> [EXERCISE REQUIREMENTS]:
Rewrite the part of the death wobble text from "TB frame side bracket" to "Drag link (DL)", with "mounting hardware" changed to "mounting bolts".

> [PASSAGE GIVEN]:
>>>

1. New tires in front (balanced,alignment and what not)
2. CV Halfshaft left/right
3. Wheel Bearings (all)
4. Steering Dampener
5. Suspension Bushing kit

Any idea's? Am I heading in the right direction?
Nope, you're headed in the wrong direction entirely.

Seems every time someone has a case of death wobble the instinctive feel the need to throw bucks of money at their rig. While a non-issue for some, many folks simply don't have the means to do that.

What's the right direction? Find the root cause of the problem.

New tires? No, not until the problem is resolved. I would move the good tires to the front while troubleshooting.

Start with the basics. With the engine off, have some one move the steering wheel back and forth quickly while you look at, listen to, and feel every moving part of the steering system. Here's a checklist for ya:
Track Bar (TB)
TB frame side bracket and mounting hardware
TB frame side TRE
TB side axle bushing and bolt.
TB axle side bolt hole (wallowed out?)
TB adjusting collar

Drag link (DL)
Dl TRE and castle nut at pitman arm
Tapered hole in pitman arm wallowed out from loose DL TRE?
DL TRE at steering knuckle

Tie Rod (TR) bent
TR TRE's at the DL and at the steering knuckle
TR adjusting collar

Ball Joints (BJ) & Unit Bearing Hub (UBH)
Jack up one tire just high enough to get a long pry bar/cheater bar under it.
While jacking the the heel up watch for obvious and gross changes in the camber of the wheel/tire. This will indicate a bad BJ or UBH.

<<<

> [DATASET EXTRACT]:

>>>

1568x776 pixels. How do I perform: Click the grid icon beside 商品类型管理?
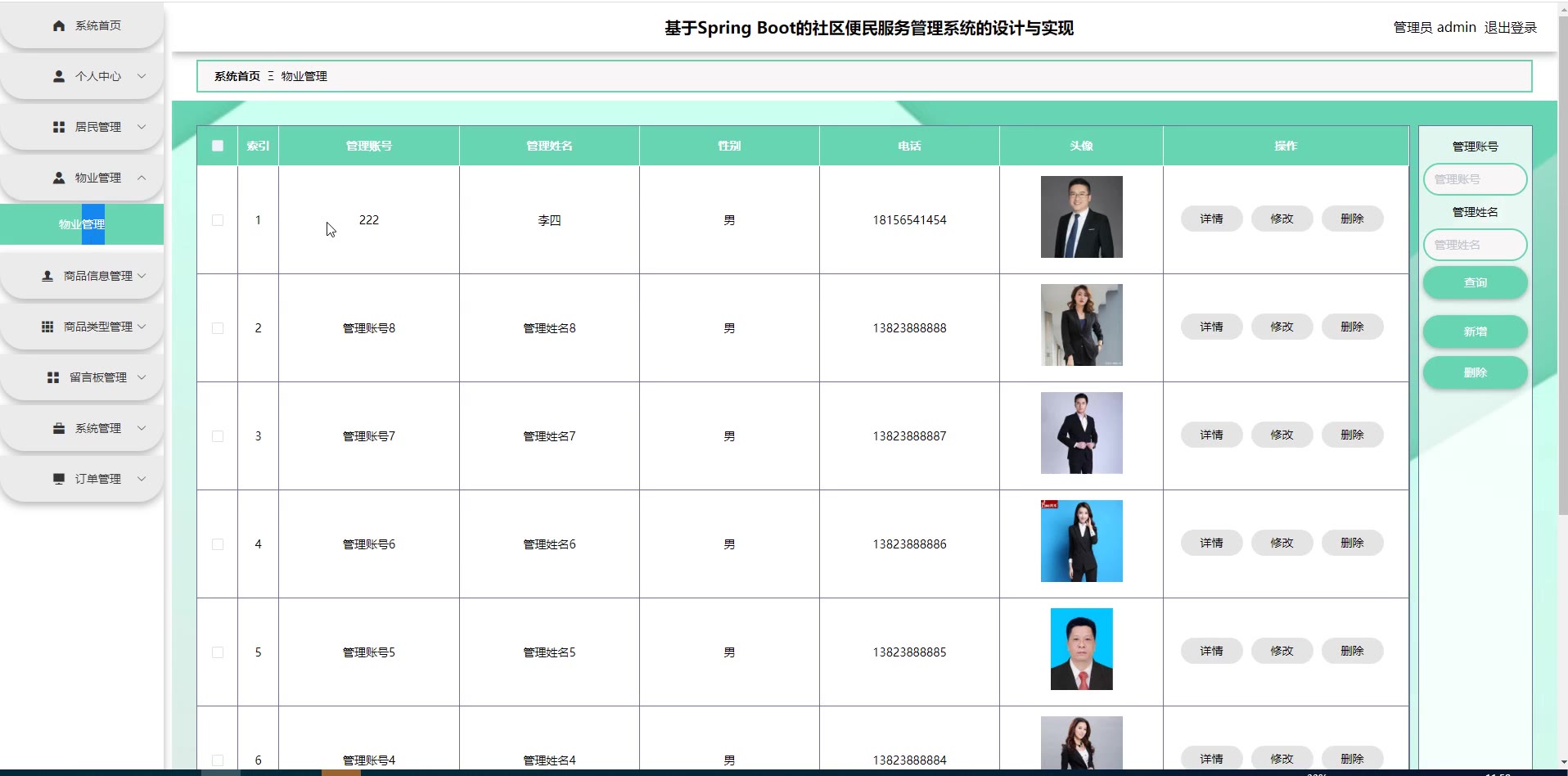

<<<

> [FULL ANSWER]:
TB frame side bracket and mounting bolts
TB frame side TRE
TB side axle bushing and bolt.
TB axle side bolt hole (wallowed out?)
TB adjusting collar

Drag link (DL)